Despite rapid progress, important gaps remain. First, integrative maps that connect receptor/co-factor networks to downstream signaling and in vivo pathophysiology remain limited. Also, the contributions of polymorphisms, post-translational modifications (e.g., glycosylation), and inflammatory microenvironments to tissue-specific disease are poorly defined. Finally, comparative evidence across viral families and animal hosts is uneven, limiting generalizable principles of receptor usage and spillover prediction.
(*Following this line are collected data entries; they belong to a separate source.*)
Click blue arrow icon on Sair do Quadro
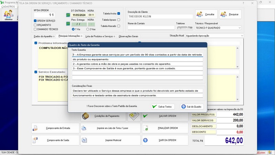The image size is (275, 155). pos(183,106)
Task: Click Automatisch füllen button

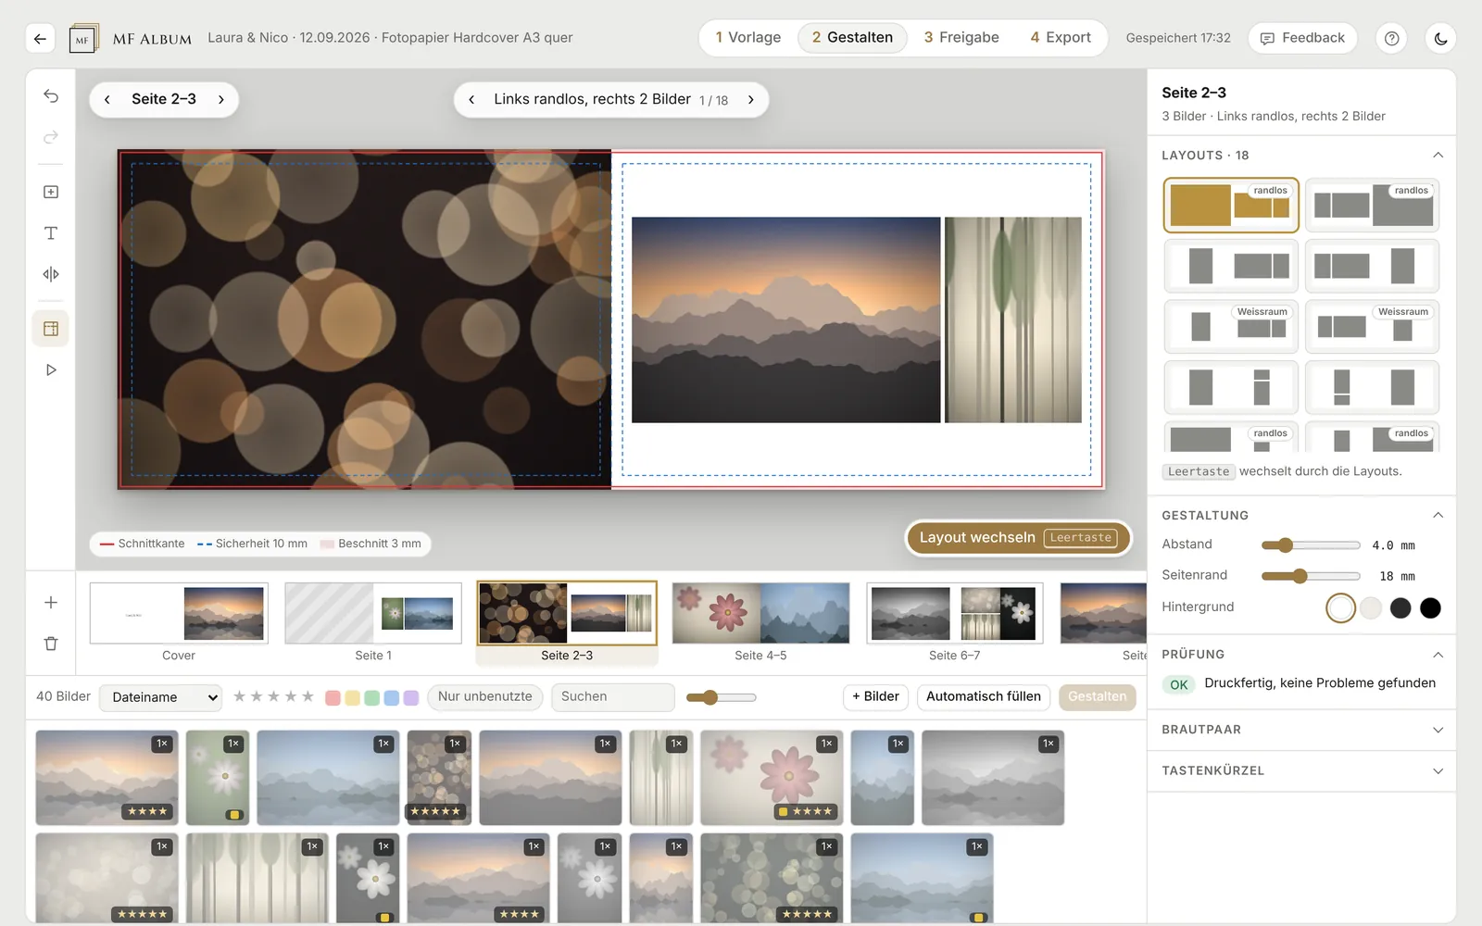Action: pos(984,697)
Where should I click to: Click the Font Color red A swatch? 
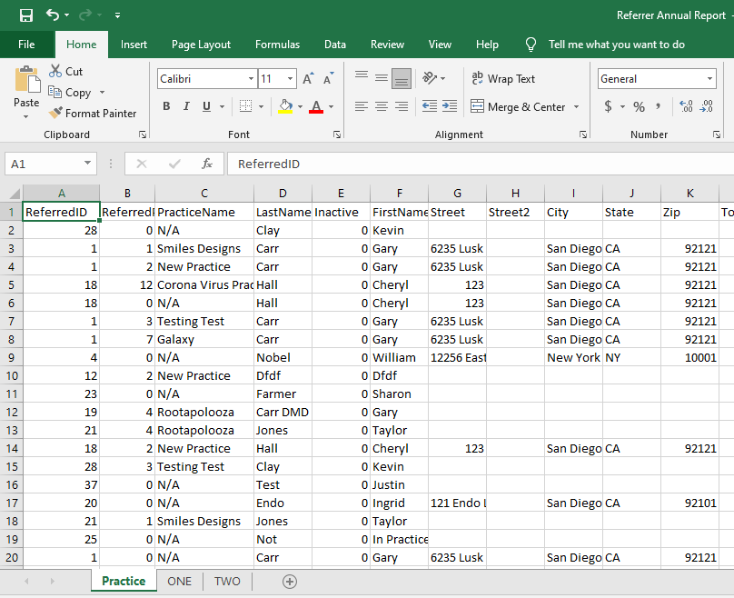(x=315, y=107)
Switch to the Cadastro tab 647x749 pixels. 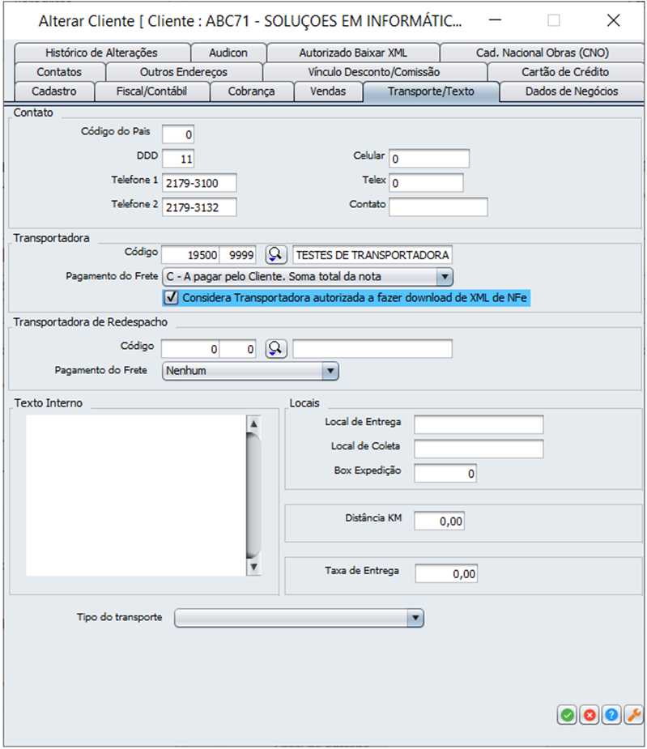[x=53, y=91]
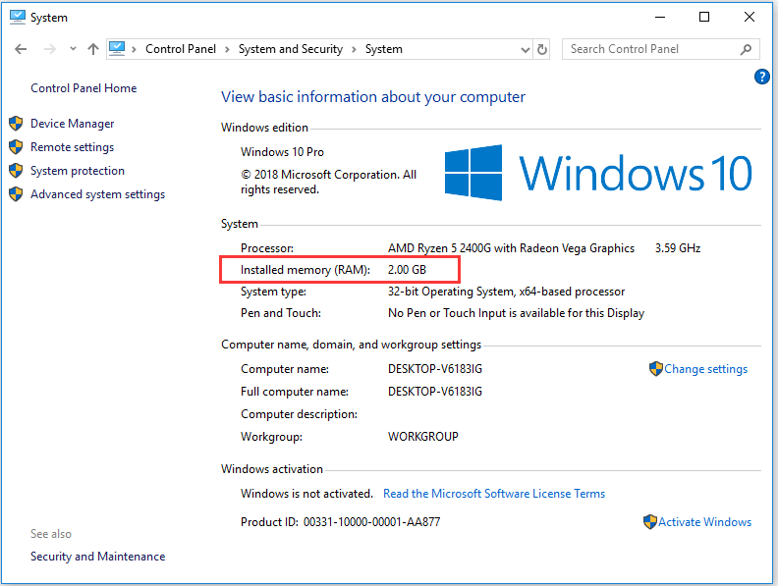Image resolution: width=778 pixels, height=586 pixels.
Task: Click the Back navigation arrow
Action: tap(22, 49)
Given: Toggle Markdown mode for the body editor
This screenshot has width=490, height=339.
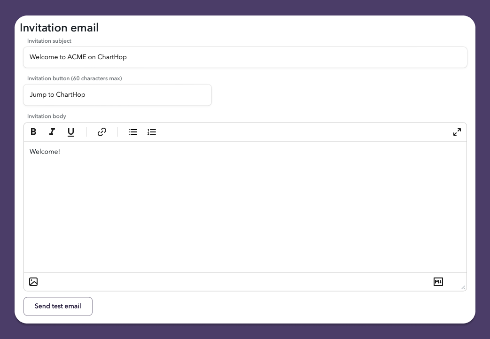Looking at the screenshot, I should [x=438, y=282].
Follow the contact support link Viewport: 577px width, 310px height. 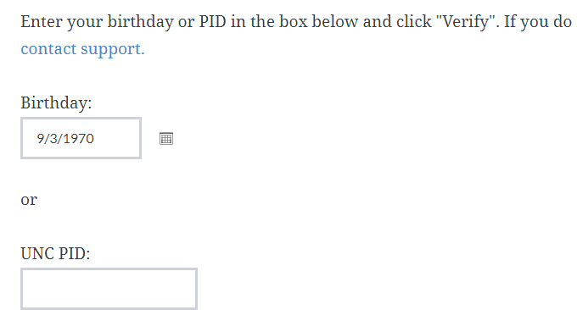pyautogui.click(x=83, y=49)
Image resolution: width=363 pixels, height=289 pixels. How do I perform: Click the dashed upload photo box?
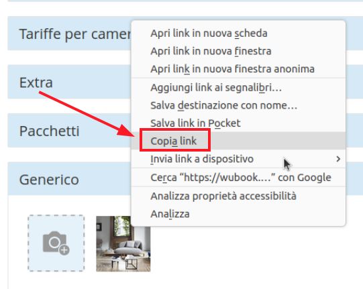(56, 243)
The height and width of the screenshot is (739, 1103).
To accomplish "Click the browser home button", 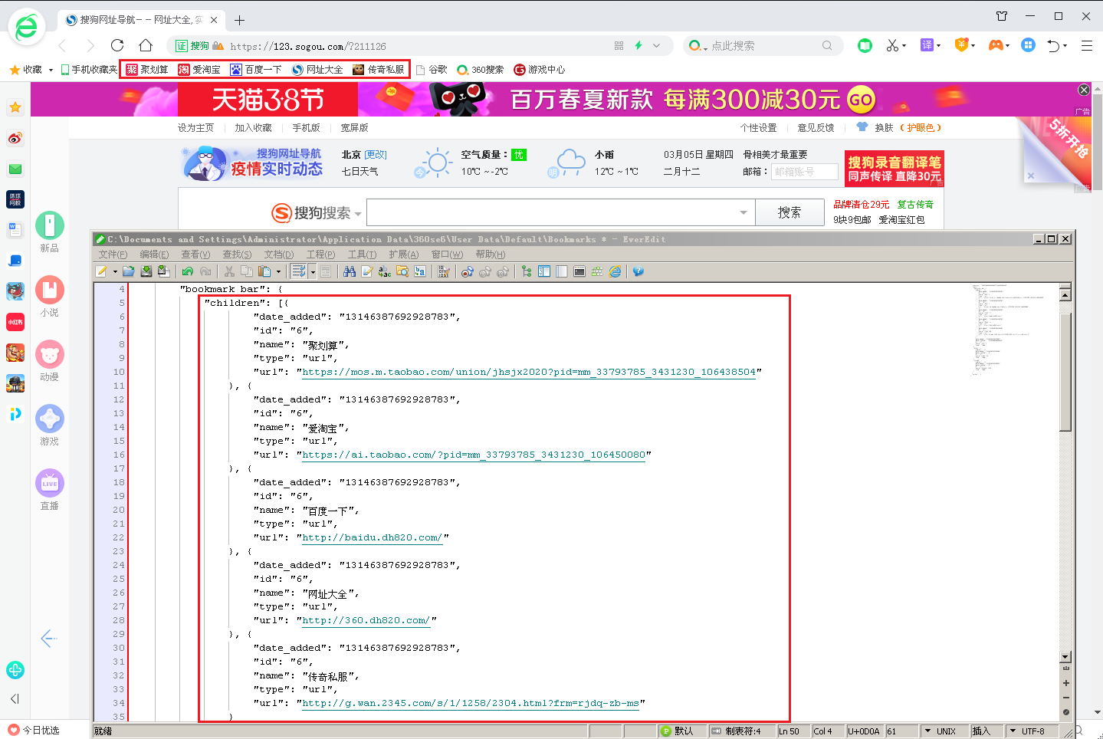I will 146,45.
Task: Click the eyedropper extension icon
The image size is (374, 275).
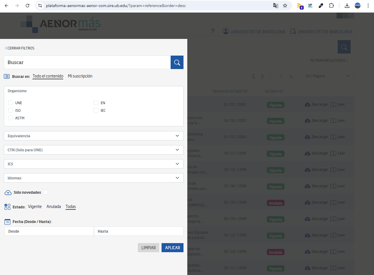Action: coord(321,6)
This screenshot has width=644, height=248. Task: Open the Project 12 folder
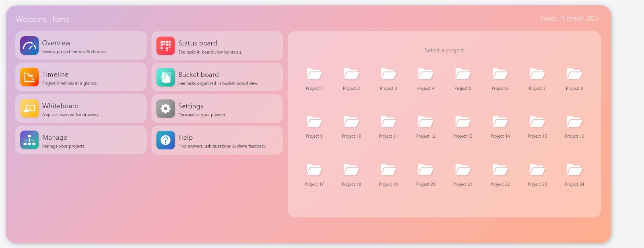[425, 122]
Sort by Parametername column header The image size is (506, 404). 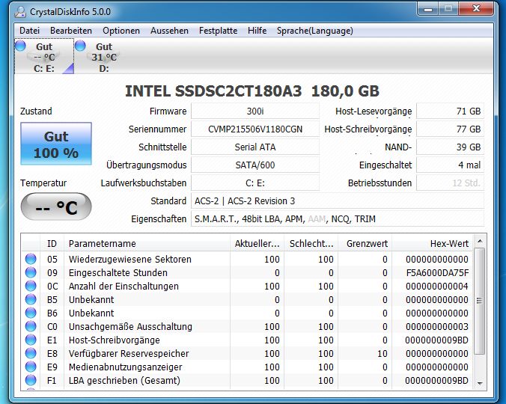pos(147,243)
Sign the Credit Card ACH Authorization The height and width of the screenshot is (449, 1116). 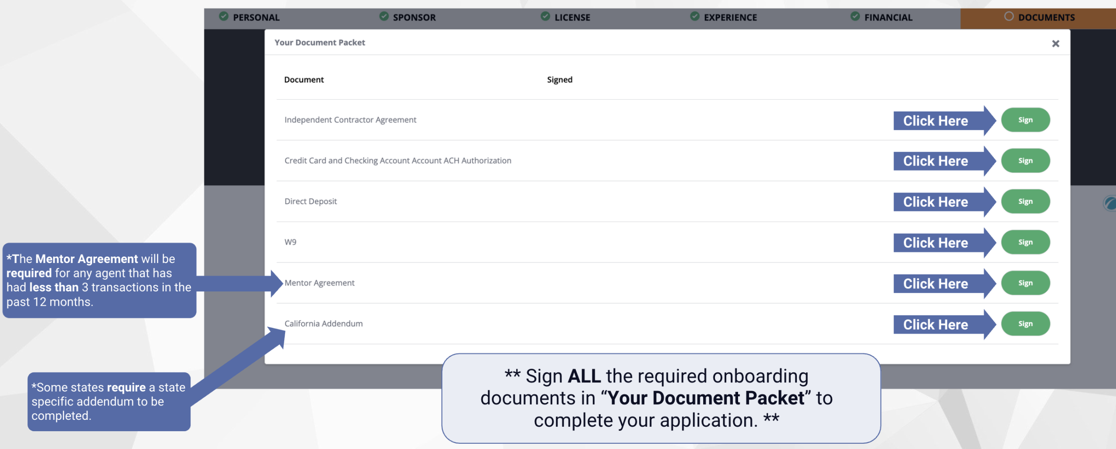click(x=1025, y=161)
Finally, translation from mechanism to intervention - diagnostics, decoy receptors, blocking antibodies, small molecules, and other host-directed strategies - requires standardized assays and datasets to enable reproducibility and cross-study synthesis.
We welcome contributions that include, but are not limited to:
• Receptor/co-factor networks, including attachment factors and entry-activating proteases, and their context-dependent usage • Determinants of tissue, cell-type, and species tropism; host range expansion and spillover risk • Effects of host genetic variation, glycosylation, and expression dynamics across tissues, development, and inflammation on infection outcomes • Receptor trafficking, membrane organization, and signaling, and their links to immune evasion and pathogenesis • Systems-level receptor mapping (CRISPR screens, perturb-seq), single-cell/spatial transcriptomics and proteomics, and glycomics, with in vivo validation • Comparative analyses across viral families in domestic and wild animal hosts (veterinary and One Health perspectives) • Translational and diagnostic strategies: receptor-blocking antibodies, decoy receptors, small-molecule entry inhibitors, receptor-informed diagnostics, and host-directed interventions • Methods, datasets, and standards that improve reproducibility, benchmarking, and cross-study synthesis • Perspectives and opinions addressing controversies, terminology, and future research priorities
Together, these advances will deepen our understanding of mechanisms, connect basic research to clinical practice, and speed the development of equitable, reproducible strategies to prevent, detect, and mitigate viral threats across species.